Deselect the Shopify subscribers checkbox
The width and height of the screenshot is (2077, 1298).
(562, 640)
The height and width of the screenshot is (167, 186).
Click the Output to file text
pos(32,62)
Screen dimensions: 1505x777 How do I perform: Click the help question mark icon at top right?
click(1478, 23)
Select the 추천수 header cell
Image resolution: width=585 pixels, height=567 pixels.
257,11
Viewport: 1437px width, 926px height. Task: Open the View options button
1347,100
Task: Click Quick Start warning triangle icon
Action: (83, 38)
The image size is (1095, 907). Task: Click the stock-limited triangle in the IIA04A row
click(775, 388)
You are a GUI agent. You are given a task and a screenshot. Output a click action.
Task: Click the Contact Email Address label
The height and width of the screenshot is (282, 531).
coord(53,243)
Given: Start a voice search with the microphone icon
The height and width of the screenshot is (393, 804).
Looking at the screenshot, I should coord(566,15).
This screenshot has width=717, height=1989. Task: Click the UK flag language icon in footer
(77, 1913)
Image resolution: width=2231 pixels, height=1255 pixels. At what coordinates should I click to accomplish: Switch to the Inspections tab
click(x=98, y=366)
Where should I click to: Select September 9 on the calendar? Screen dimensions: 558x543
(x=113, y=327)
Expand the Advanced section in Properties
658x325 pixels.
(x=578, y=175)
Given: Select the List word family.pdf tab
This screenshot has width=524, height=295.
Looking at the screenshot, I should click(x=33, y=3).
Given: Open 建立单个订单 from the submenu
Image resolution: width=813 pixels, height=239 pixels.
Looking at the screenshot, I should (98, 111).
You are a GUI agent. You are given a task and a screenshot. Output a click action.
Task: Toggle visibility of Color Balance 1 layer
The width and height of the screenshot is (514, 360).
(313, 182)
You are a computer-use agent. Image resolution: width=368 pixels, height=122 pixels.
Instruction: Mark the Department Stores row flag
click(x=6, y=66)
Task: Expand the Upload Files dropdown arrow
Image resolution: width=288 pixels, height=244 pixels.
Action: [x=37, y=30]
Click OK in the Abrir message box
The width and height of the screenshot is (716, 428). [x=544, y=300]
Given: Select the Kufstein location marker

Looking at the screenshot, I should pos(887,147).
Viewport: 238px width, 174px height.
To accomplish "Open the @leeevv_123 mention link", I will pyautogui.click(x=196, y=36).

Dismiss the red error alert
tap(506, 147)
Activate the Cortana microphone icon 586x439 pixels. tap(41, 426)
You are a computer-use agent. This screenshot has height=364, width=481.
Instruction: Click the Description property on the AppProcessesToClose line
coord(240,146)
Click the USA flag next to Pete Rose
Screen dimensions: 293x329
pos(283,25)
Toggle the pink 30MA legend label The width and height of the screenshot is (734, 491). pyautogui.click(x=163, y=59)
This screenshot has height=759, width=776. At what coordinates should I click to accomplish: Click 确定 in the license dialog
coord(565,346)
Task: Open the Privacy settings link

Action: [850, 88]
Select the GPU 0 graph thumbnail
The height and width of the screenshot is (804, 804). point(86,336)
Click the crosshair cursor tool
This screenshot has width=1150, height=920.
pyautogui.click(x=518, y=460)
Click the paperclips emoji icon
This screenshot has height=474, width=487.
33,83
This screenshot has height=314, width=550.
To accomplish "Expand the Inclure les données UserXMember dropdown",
———
Exercise brief: Please put the stretch of lines above, from the one containing "Viewport: 1437px width, 926px" through the one containing "click(775, 388)", into a Markdown table with the columns Row and Text. Number each row and leave out any blank lines.

Written answer:
| Row | Text |
|---|---|
| 1 | Viewport: 1437px width, 926px height. Task: Open the View options button |
| 2 | 1347,100 |
| 3 | Task: Click Quick Start warning triangle icon |
| 4 | Action: (83, 38) |
| 5 | The image size is (1095, 907). Task: Click the stock-limited triangle in the IIA04A row |
| 6 | click(775, 388) |